Fluorescein diacetate (FDA) hydrolysis assays can be used to measure enzyme activity produced by microbes in a sample. "Fluorescein and fluorescein derivatives are widely used because they can be excited at the popular 488-nm line of anargon laser, because they have high extinction coefficients and high quantum yields (although pH dependent), and because they may be easily loaded into intact, esterase-containing (viable) cells by incubation with the respective diacetyl esters. The fluorescence signal of cells loaded with fluorescein orf luorescein derivatives depends largely on the intracellular concentration of the probe and the pH. Basically, this concentration is the result of uptake and hydrolysis of the nonfluorescent precursor and efflux of the fluorescent product. It is generally assumed that nonpolar esterified compounds such as FDA diffuse freely into intact cells, although this has never been verified. However, an active uptake mechanism for FDA in erythrocytes, CHO cells, and HeLa cells has been suggested.
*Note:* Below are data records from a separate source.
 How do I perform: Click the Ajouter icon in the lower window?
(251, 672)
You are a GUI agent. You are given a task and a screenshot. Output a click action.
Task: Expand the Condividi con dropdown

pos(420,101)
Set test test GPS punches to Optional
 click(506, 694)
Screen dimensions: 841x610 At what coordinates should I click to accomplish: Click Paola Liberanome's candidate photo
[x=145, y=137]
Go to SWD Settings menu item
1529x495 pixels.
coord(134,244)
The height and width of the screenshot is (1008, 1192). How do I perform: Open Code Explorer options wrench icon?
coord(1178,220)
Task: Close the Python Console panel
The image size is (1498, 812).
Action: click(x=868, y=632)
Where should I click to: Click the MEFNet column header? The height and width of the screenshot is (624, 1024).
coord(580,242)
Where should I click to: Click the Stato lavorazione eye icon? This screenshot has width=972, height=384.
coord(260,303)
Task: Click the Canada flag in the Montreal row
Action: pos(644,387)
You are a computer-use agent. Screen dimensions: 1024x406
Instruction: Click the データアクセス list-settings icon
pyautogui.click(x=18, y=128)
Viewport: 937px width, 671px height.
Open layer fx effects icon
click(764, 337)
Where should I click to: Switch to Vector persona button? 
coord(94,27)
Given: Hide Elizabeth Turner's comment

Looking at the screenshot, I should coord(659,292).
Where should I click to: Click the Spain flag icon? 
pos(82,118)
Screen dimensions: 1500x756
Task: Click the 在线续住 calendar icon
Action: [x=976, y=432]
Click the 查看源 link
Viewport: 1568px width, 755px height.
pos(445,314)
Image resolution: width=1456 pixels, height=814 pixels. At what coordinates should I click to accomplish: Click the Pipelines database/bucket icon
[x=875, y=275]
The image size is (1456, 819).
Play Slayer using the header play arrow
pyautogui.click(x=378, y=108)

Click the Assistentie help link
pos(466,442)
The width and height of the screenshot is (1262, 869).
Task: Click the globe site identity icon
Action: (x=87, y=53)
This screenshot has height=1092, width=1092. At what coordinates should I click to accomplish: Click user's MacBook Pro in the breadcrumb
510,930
After transport into the cells, the prefluorochrome is hydrolyzed into the more polar fluorescent products by intracellular esterases. Apparently, most cells, whether mammalian cells, yeasts cells, or gram-positive or gram-negative bacteria, can hydrolyze FDA or cFDA" (Breeuwer et al, 1995).

Ekaterina Solomonova, a PhD student at the Dept of Algal Ecophysiology (IBSS), and Vladimir Mukhanov, a research scientist at Dept of Plankton (IBSS), stained batch microalgal cultures with FDA to measure the ratio between active (FDA+)  and inactive or dead cells (FDA-) over different phases of their growth (Fig. 1).